First, off... /really/ love the diagrams. I gotta try out that software. I may draw mine just 'cause it looks so cool. I have some very similar stuff: 2020 AWD HR-Ext, dual alternators, dual truck batteries; ~8kWh of storage, Victron gear (Cerbo, MPPT, MultiPlus, Shunt), full-time connected "router" setup, and I'm using the truck charging the house batteries. IOW, silly over-kill stuff as many of our old-timers here will affirm. 😏
I've got a couple feedback items for you and a couple questions below, if you don't mind!
Hmm, good to know. I could probably fit 6x 100w panels and put them in series-parallel (three strings (in parallel) of two 100w panels in series).
my one question is from everything I’ve read, solar panels current is what changes with light levels, not voltage. So even in low light conditions, the voltages should still be above 18V?
Here's an example (from today) of 24V panel voltages (Cerbo GX is pretty sweet.) Left one is the battery voltage and the current being delivered by the panels (to the batteries). Right one is panel (controller input) voltage and current. "12V" panels would be half this.
So, yes, they start out ~16.5V (even when there's no current generated) and only climb to ~20V tops.
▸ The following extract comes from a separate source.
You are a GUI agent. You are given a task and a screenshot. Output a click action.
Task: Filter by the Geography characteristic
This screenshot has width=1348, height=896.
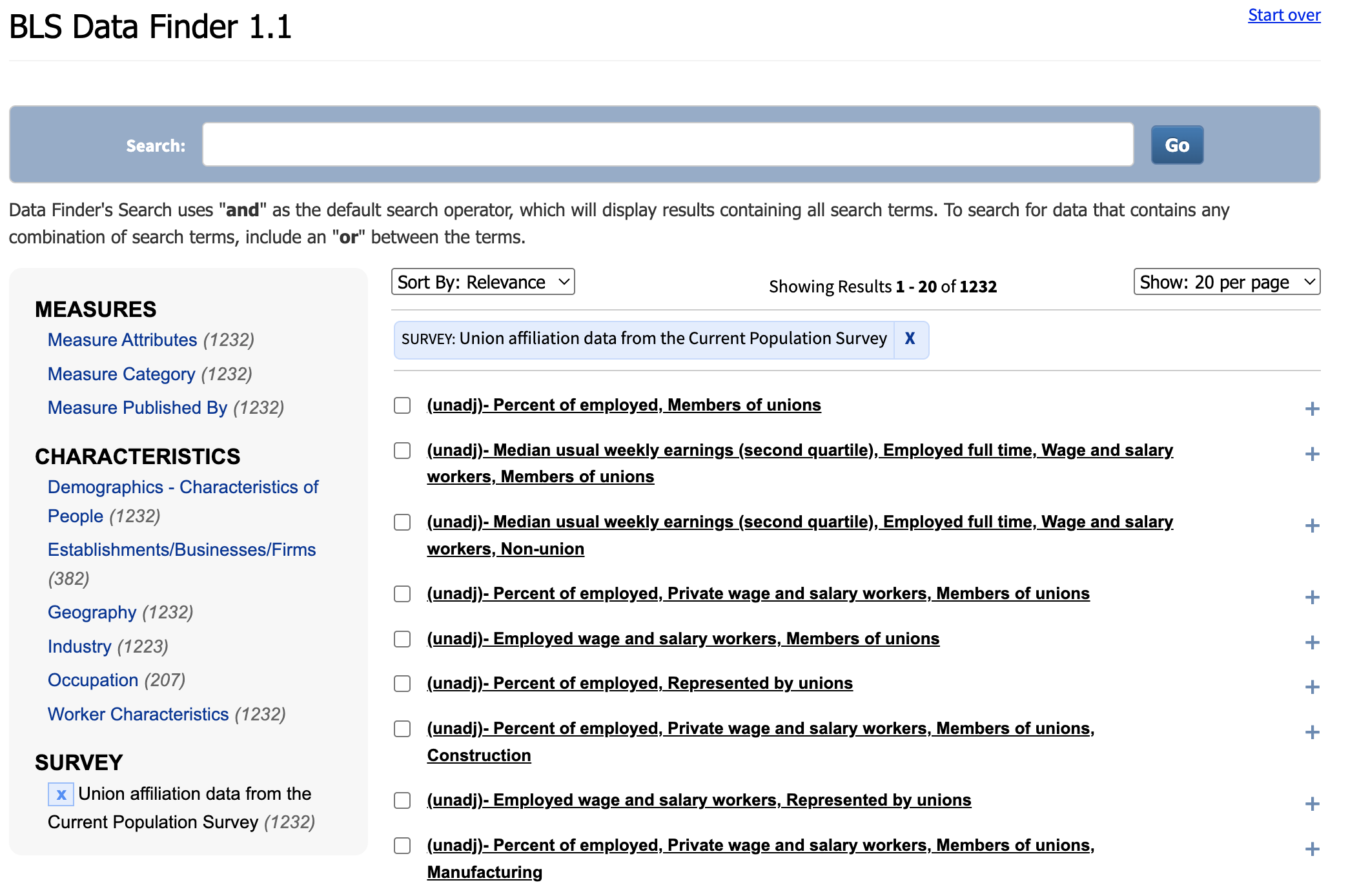pyautogui.click(x=92, y=612)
I know you've already made up your mind on 12V - and I see the logic of it on the DC storage / house simplicity side (the Victron 24V>12V DC converter is one of my weakest links); but I'd re-think the panel side. The panels are not 12V at any point - they require the MPPT (or PWM) to get them to the right voltage - and it doesn't matter what the input / panel voltage is, it's still 12V on the output side if that's what you want. I'm running 24V for both; but you can run 24V (or 48V) panel setup and still have 12V batteries - and it works better. That 6-gauge is suddenly just fine.
Also, change from 12V to 24V panels and you get twice the performance for the same cable sizes and the same Victron controller(s). That last part is important: some of the Victron MPPTs are 12/24/48 regardless of the amperage. So... buy the 50A unit you have planned to support ~600W of panels but it supports 2.4kW if you run 48V setup. Or change to the 30A and it supports ~720W at 24V. Easiest would be to just run all 24V panels; but you could do the series-parallel or whatever. And all still 12V on the storage / house side; you'd never see any difference from your planned setup - except it would work better on smaller gauge wire and you could buy a less expensive controller for 100% same performance.
On the panel setup, I bought 2 additional 50W panels to add to my 4 x 200W panels but ended up just not putting them on. The alternator charging is robust. I'd have been fine with 600W total. (And that might be what I have... I think one of the four panels isn't hooked up and I haven't opened it up to check.) You're welcome to the panels if you want them.
I found some CO2 / CO / smoke detectors that looked like they'd work with the Cerbo, but decided against it - I want them to be stand-alone. I also want them isolated from all the other power sources - though I haven't done that yet. I'll see if I can find links to what I'd found, though.
Water tanks and temp sensors work super well.
Can you point me to the analog propane sensor you found? I would LOVE to have that in the Cerbo. Using one of those silly Bluetooth app things now - works, but not as awesome as getting notification from the Cerbo.
Looking at the fuse plans, I changed to this Blue Sea fuse block
to save space. Only goes up to a 250A max, but useful with a lot of stuff versus external ANLs. Just more compact - used it in place of a positive bus-bar and fuses.
On the "Master Switch", I think the Blue Sea switches are 300A max. You might hit / exceed that (at 12V) depending on the inverter / charger / AC unit. Might need a separate master per battery?
(I know you know... but this is why 24V when doing large current.)
On the Sterlings, it looks like you're aware (and others have hinted) that you are unlikely to run two of those at full pull on the 175A fused CCP2. You could move to FPGA but I'm not sure that would even do it - can't recall limit but it's close.